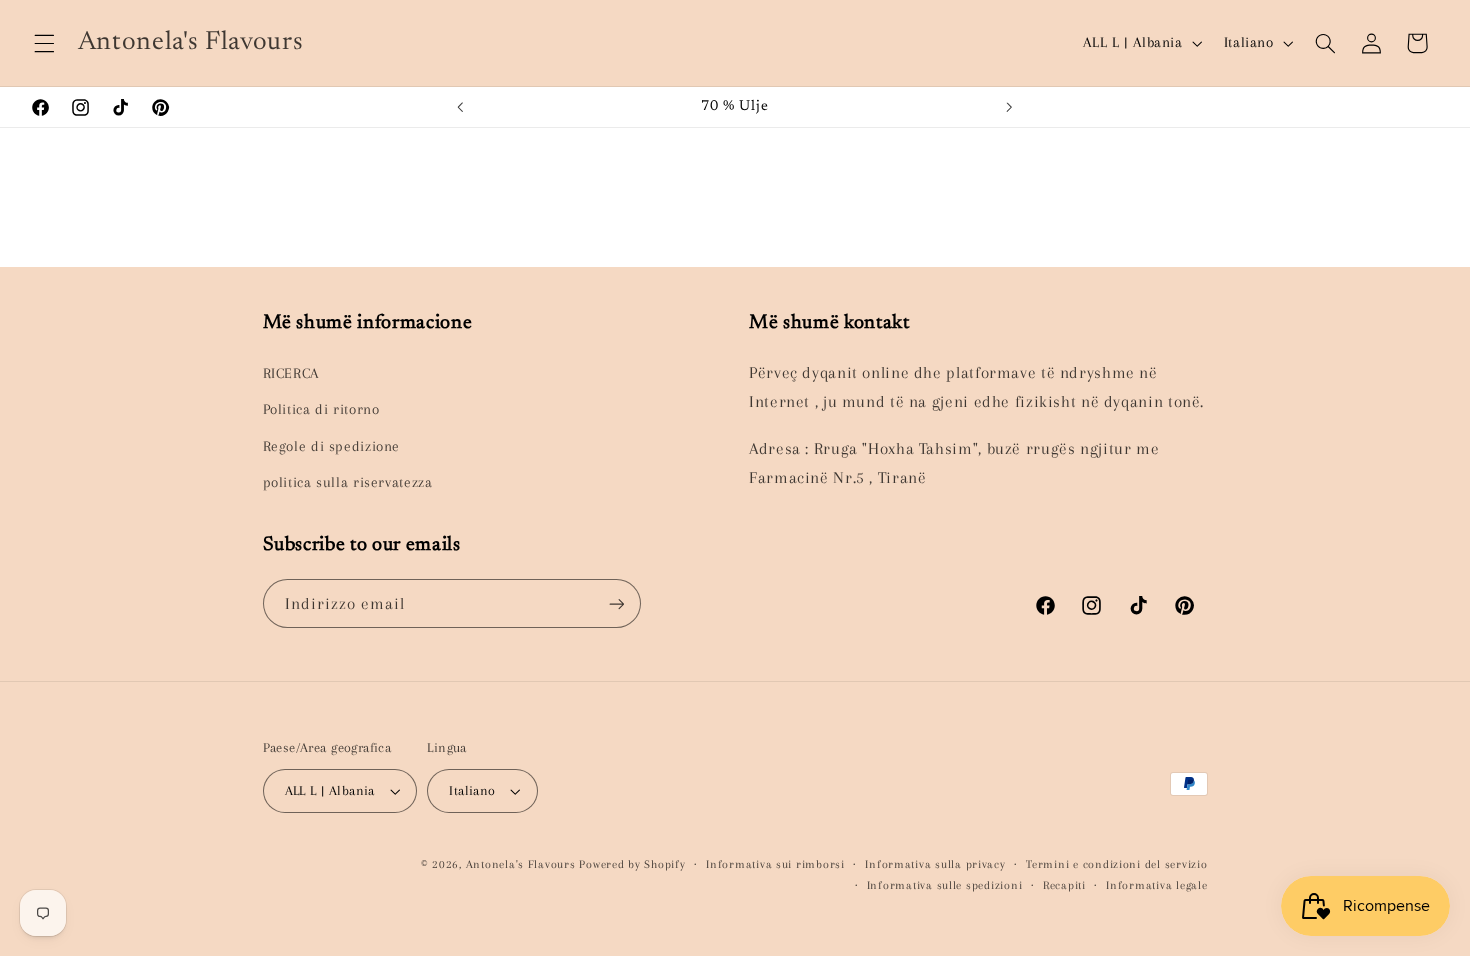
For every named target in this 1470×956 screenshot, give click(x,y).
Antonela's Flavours (521, 864)
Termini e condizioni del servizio (1116, 864)
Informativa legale (1156, 885)
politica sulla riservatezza (348, 482)
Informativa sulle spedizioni (945, 885)
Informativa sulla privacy (935, 864)
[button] (44, 43)
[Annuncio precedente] (461, 107)
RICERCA (291, 373)
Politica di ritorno (321, 409)
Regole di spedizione (332, 446)
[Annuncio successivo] (1009, 107)
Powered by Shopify (632, 864)
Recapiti (1064, 885)
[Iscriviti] (616, 603)
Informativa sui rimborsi (775, 864)
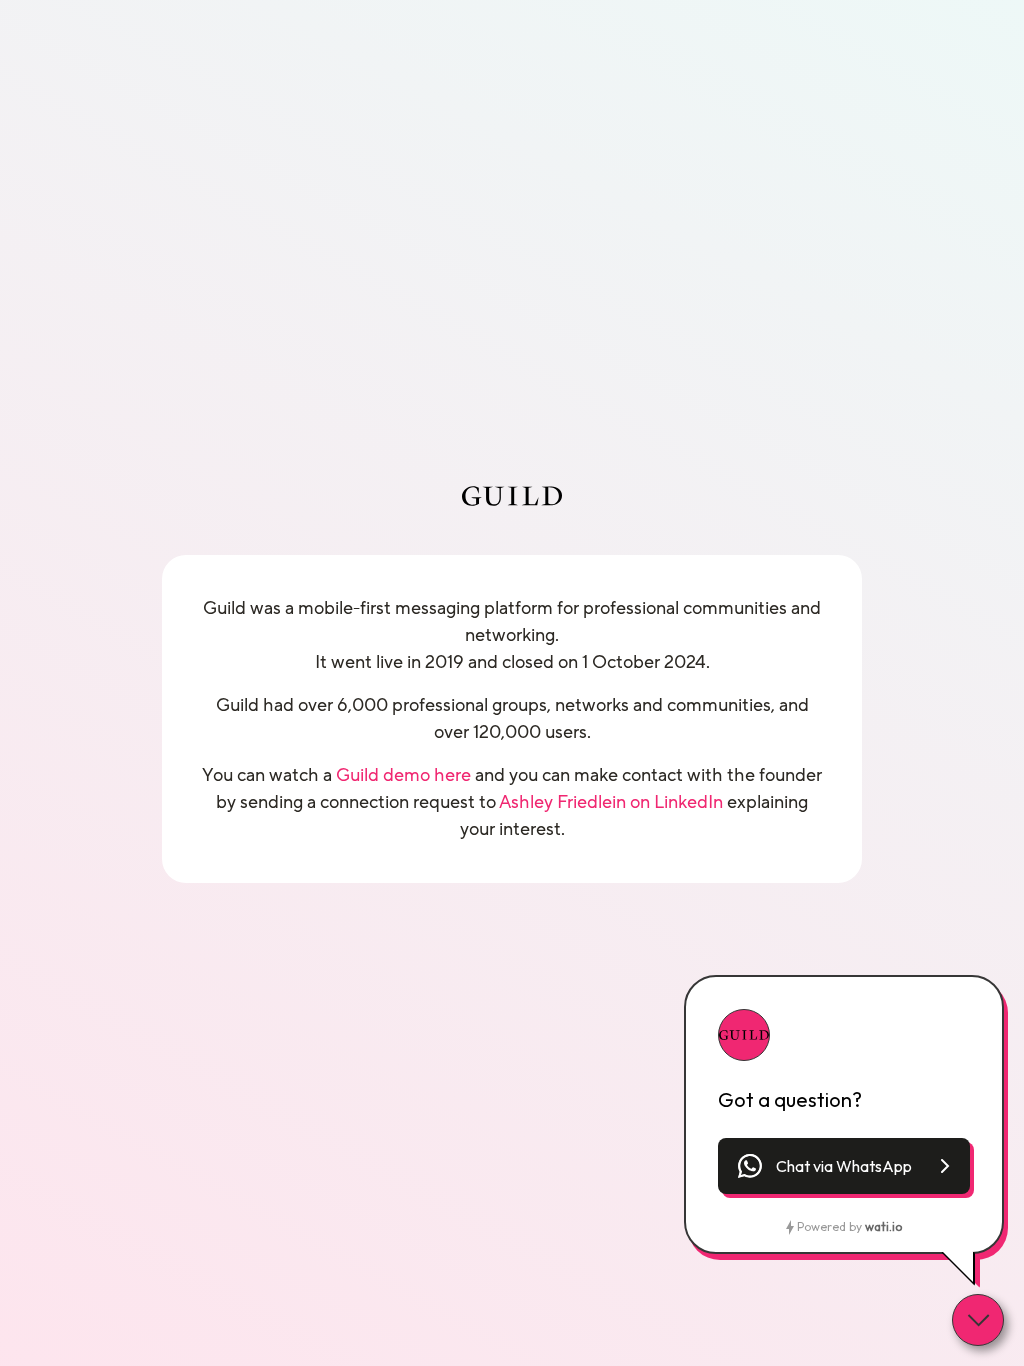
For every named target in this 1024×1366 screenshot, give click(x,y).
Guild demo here (403, 775)
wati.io (883, 1226)
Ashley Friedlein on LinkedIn (611, 802)
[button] (844, 1166)
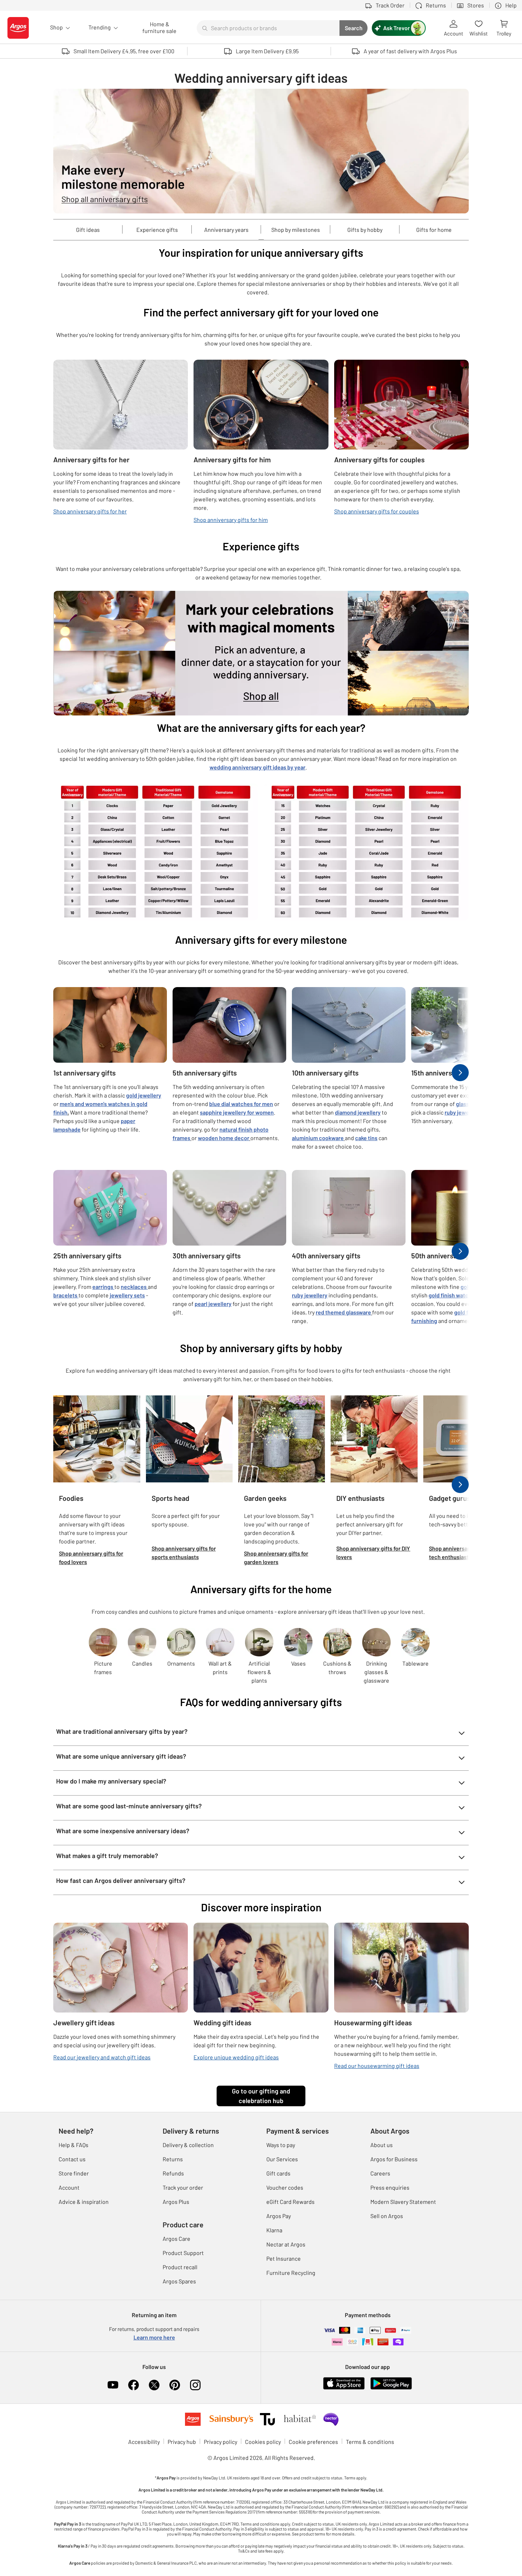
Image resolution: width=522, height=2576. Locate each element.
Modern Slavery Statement (403, 2201)
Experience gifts (157, 229)
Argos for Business (394, 2159)
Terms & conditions (370, 2441)
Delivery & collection (188, 2144)
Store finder (74, 2173)
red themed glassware (343, 1312)
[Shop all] (261, 653)
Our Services (282, 2159)
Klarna (274, 2230)
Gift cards (278, 2173)
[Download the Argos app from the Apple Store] (344, 2382)
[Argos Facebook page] (133, 2384)
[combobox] (268, 28)
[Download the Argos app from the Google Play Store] (391, 2382)
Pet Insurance (283, 2258)
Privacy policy (220, 2441)
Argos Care (176, 2238)
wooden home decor (223, 1137)
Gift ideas (88, 229)
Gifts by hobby (364, 229)
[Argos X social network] (154, 2384)
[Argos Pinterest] (174, 2384)
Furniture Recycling (290, 2272)
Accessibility (144, 2441)
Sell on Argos (386, 2215)
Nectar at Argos (285, 2244)
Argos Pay (278, 2215)
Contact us (72, 2159)
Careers (380, 2173)
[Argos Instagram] (195, 2384)
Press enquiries (389, 2187)
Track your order (183, 2187)
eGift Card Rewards (290, 2201)
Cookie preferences (313, 2441)
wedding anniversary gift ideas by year (257, 767)
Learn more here (154, 2337)
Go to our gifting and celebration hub (261, 2095)
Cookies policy (263, 2441)
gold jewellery (143, 1095)
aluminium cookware (318, 1137)
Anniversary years (226, 229)
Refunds (173, 2173)
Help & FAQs (73, 2144)
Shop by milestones (295, 229)
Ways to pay (280, 2144)
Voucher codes (284, 2187)
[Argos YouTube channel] (112, 2384)
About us (381, 2144)
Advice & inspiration (84, 2201)
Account (69, 2187)
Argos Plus (176, 2201)
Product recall (180, 2267)
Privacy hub (182, 2441)
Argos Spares (179, 2281)
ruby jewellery (462, 1112)
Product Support (183, 2252)
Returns (173, 2159)
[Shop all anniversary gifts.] (261, 151)
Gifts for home (434, 229)
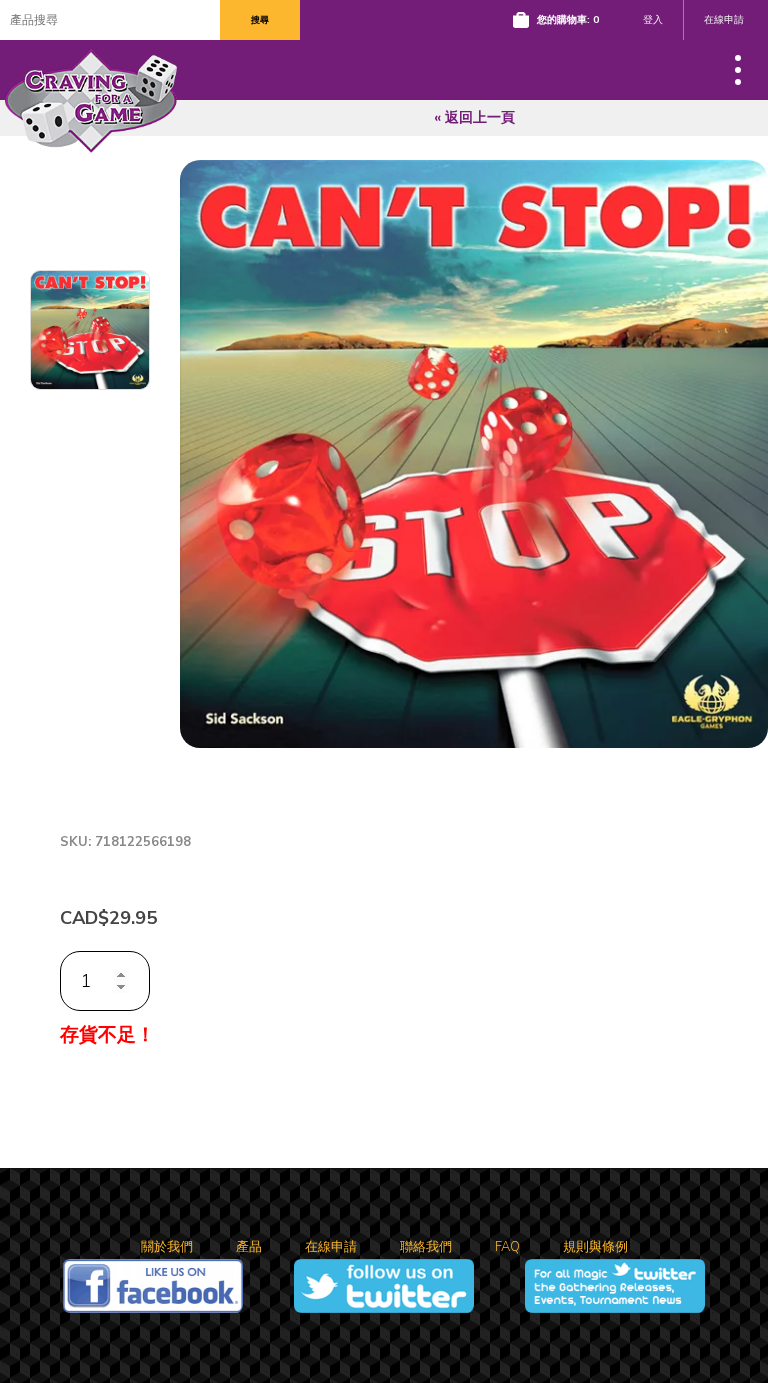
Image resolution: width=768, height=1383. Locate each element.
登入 (653, 20)
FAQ (507, 1247)
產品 (249, 1247)
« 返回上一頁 (474, 117)
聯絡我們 (426, 1247)
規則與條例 (595, 1247)
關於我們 (167, 1247)
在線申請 (724, 20)
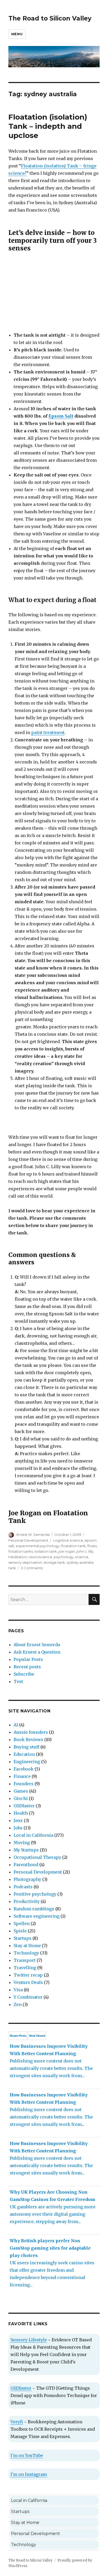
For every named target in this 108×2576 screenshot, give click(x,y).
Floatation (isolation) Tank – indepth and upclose (47, 126)
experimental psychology (37, 1546)
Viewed (37, 2035)
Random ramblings (34, 1908)
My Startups (26, 1850)
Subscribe (24, 1674)
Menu (17, 34)
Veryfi (16, 2421)
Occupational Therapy (37, 1857)
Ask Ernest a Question (37, 1652)
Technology (26, 1953)
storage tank (54, 1562)
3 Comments (32, 1568)
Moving (22, 1842)
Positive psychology (35, 1894)
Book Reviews (28, 1739)
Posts (18, 2035)
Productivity (27, 1901)
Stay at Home (27, 1945)
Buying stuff (26, 1746)
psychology (63, 1557)
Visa (18, 1989)
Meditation (17, 1557)
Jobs (18, 1827)
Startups (22, 1938)
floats (92, 1546)
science (81, 1557)
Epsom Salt (60, 416)
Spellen (22, 1923)
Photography (27, 1879)
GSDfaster (24, 1805)
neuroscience (40, 1557)
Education (24, 1754)
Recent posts (27, 1666)
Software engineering (37, 1916)
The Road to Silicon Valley (49, 18)
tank (12, 1568)
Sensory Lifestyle (28, 2339)
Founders (24, 1783)
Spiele (20, 1930)
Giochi (21, 1798)
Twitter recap (28, 1975)
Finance (22, 1776)
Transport (25, 1960)
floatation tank (73, 1546)
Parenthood (26, 1864)
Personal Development (28, 1540)
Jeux (18, 1820)
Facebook (24, 1769)
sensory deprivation (25, 1562)
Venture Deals (28, 1982)
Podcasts (23, 1886)
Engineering (27, 1761)
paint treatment (47, 732)
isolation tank (45, 1551)
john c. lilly (85, 1551)
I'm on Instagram (28, 2474)
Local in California (33, 1835)
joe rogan (66, 1551)
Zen (17, 2004)
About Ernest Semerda (37, 1644)
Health (21, 1813)
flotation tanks (20, 1551)
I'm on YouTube (26, 2455)
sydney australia (80, 1562)
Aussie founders (31, 1732)
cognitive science (68, 1540)
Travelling (25, 1967)
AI (16, 1724)
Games (21, 1791)
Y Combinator (28, 1997)
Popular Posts (28, 1659)
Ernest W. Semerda (33, 1534)
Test (18, 1681)
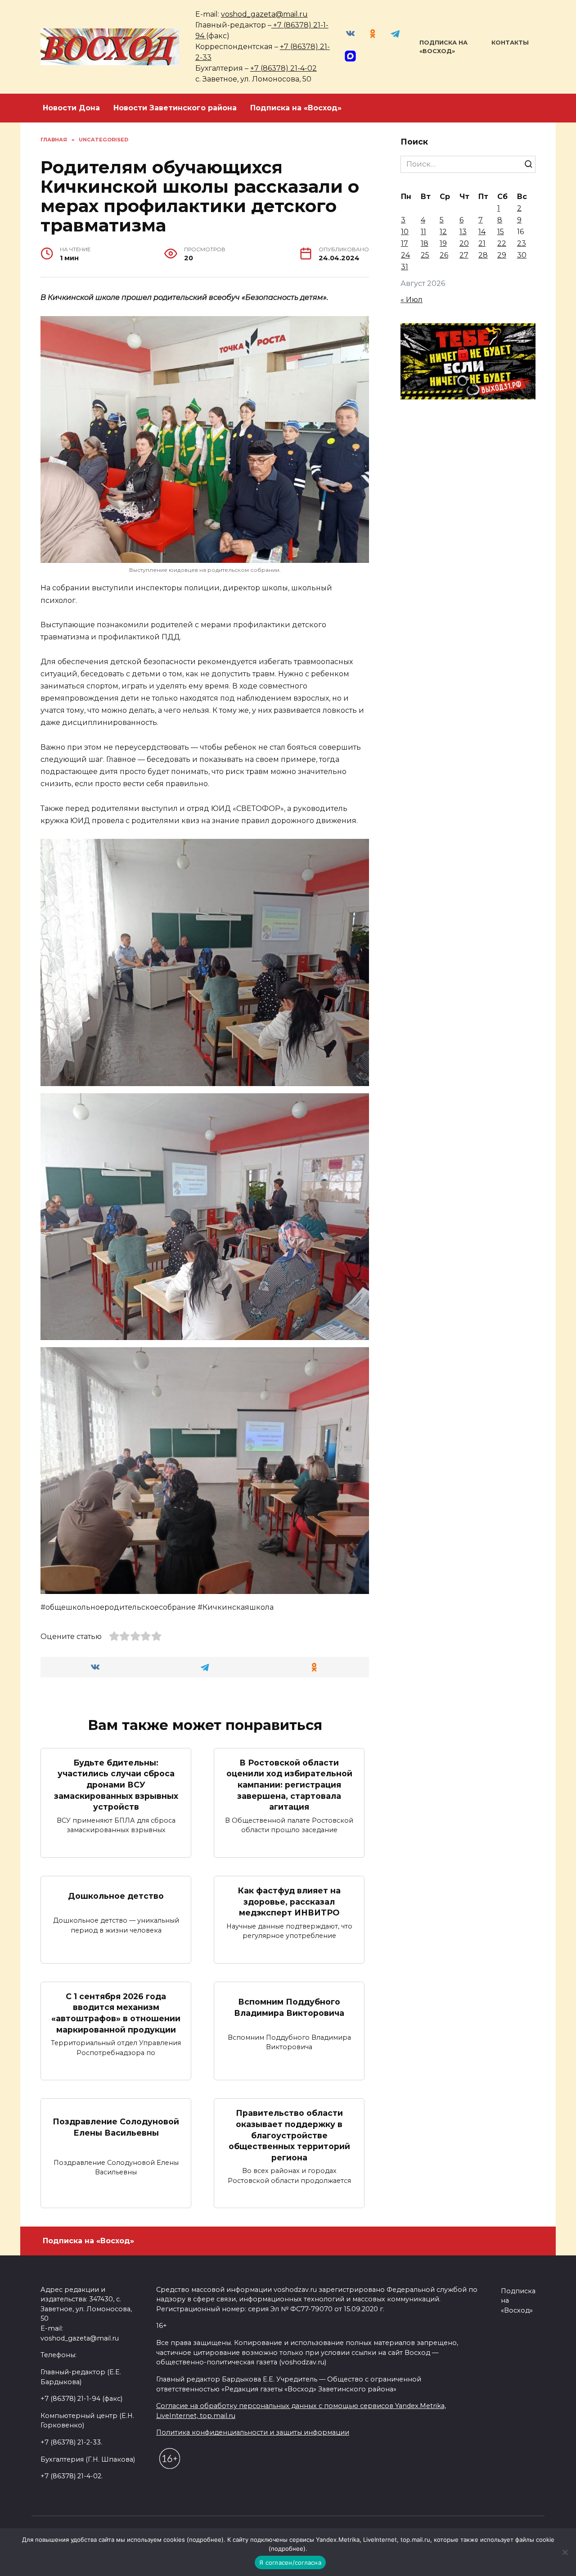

★ ★ ★ ★ ★ ★ ★

**What you need to do**
Looking at the data above, return every line from the one with "Track your order (183, 2187)" down to the one with "gold jewellery (143, 1095)", exactly and inclusively.

**Answer for the task**
Track your order (183, 2187)
eGift Card Rewards (290, 2201)
Cookie preferences (313, 2441)
wedding anniversary gift ideas by year (257, 767)
Learn more here (154, 2337)
Go to our gifting and celebration hub (261, 2095)
Cookies policy (263, 2441)
gold jewellery (143, 1095)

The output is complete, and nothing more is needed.